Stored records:

****

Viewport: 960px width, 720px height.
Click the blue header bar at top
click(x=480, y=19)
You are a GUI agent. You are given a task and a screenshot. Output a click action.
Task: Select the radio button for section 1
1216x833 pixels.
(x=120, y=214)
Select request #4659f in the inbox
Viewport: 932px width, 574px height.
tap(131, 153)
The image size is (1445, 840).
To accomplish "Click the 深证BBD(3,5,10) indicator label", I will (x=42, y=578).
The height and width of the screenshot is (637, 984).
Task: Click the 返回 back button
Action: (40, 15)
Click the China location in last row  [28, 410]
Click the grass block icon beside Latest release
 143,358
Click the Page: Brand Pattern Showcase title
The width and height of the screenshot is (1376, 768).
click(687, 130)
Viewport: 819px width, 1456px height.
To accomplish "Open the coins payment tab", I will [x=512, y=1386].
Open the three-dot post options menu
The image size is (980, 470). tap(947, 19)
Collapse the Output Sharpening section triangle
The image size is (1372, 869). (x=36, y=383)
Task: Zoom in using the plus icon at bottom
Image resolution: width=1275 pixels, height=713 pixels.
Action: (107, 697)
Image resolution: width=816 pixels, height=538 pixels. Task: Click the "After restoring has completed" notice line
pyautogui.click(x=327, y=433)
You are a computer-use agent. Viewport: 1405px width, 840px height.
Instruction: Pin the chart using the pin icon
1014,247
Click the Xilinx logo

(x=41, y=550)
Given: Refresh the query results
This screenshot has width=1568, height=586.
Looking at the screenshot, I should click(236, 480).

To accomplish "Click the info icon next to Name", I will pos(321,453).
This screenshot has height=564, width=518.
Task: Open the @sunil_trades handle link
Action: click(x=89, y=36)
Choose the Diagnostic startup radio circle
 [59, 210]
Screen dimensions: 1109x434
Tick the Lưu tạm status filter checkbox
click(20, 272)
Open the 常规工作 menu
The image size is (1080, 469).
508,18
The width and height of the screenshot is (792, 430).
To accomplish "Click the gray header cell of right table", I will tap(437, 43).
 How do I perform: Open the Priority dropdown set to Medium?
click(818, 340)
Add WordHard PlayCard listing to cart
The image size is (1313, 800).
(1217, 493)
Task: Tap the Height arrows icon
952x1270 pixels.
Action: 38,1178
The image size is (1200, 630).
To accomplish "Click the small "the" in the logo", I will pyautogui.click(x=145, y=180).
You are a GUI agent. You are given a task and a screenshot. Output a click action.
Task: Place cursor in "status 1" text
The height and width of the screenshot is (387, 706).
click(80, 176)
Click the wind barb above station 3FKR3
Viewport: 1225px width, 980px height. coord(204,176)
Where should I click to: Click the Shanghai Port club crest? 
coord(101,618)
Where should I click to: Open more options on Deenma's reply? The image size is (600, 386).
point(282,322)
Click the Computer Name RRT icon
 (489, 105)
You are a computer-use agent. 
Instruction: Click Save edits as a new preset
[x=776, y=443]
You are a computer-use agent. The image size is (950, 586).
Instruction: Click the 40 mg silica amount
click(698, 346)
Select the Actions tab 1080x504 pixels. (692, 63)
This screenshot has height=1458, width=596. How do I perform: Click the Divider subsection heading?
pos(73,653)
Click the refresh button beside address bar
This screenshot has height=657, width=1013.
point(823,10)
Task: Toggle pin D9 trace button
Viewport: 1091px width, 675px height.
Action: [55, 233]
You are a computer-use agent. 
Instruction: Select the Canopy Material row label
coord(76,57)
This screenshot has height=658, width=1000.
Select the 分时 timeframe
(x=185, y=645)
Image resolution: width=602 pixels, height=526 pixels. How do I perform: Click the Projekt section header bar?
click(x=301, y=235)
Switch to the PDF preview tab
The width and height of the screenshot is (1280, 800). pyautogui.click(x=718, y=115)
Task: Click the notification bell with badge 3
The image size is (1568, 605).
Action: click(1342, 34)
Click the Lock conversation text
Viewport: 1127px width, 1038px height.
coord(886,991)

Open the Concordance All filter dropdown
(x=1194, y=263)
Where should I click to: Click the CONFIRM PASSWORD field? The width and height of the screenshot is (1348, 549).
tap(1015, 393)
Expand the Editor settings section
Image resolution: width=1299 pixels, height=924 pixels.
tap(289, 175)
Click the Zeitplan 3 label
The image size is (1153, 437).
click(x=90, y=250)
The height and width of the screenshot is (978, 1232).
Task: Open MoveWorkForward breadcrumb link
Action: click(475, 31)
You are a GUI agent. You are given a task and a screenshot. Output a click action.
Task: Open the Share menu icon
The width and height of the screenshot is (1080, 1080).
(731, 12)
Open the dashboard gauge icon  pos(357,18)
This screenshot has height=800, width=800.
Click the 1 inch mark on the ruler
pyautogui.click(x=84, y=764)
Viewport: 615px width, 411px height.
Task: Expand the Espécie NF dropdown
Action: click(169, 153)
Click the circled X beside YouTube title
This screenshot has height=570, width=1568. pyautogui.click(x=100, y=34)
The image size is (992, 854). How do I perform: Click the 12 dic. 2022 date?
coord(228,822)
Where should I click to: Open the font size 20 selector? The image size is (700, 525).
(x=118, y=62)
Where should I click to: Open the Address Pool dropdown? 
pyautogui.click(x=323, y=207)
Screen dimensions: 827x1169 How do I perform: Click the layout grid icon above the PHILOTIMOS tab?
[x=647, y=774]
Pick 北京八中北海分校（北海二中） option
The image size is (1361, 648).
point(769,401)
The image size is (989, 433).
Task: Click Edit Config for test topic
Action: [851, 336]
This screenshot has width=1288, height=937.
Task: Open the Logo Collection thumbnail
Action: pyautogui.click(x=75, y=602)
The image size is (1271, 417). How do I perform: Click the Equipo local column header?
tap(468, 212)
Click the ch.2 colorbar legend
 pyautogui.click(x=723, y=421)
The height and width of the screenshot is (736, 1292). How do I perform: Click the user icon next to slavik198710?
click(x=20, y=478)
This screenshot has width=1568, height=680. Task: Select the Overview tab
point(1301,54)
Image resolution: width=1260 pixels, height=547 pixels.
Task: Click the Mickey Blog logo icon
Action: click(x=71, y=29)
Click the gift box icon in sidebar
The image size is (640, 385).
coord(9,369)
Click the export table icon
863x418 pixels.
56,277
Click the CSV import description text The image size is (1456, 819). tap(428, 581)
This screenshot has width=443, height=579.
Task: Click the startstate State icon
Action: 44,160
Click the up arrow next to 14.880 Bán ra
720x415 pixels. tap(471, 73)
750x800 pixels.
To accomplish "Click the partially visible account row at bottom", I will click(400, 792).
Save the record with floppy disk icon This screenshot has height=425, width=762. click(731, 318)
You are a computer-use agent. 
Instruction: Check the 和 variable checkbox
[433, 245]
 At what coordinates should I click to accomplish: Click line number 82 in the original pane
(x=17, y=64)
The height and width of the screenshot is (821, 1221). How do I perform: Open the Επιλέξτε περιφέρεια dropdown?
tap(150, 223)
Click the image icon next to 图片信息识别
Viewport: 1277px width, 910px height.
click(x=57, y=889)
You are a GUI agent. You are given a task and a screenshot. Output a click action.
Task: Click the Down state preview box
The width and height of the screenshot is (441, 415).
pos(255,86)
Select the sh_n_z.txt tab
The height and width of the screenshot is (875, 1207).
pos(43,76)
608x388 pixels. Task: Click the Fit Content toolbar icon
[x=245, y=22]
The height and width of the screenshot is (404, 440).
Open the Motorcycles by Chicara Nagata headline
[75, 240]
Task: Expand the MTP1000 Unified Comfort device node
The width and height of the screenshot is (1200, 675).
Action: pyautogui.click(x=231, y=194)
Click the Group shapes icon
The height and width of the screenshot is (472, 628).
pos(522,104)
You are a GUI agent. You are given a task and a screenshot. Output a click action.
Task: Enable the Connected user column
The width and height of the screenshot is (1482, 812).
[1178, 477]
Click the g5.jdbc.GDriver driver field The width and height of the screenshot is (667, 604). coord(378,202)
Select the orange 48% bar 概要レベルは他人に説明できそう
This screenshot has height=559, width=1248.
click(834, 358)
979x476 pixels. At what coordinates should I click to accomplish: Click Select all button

****

WHAT YOU WILL DO: Your answer should be all lines from the data that contain "bottom".

ANSWER SECTION:
Task: Zoom in using the plus icon at bottom
To accomplish "Click the partially visible account row at bottom", I will click(400, 792).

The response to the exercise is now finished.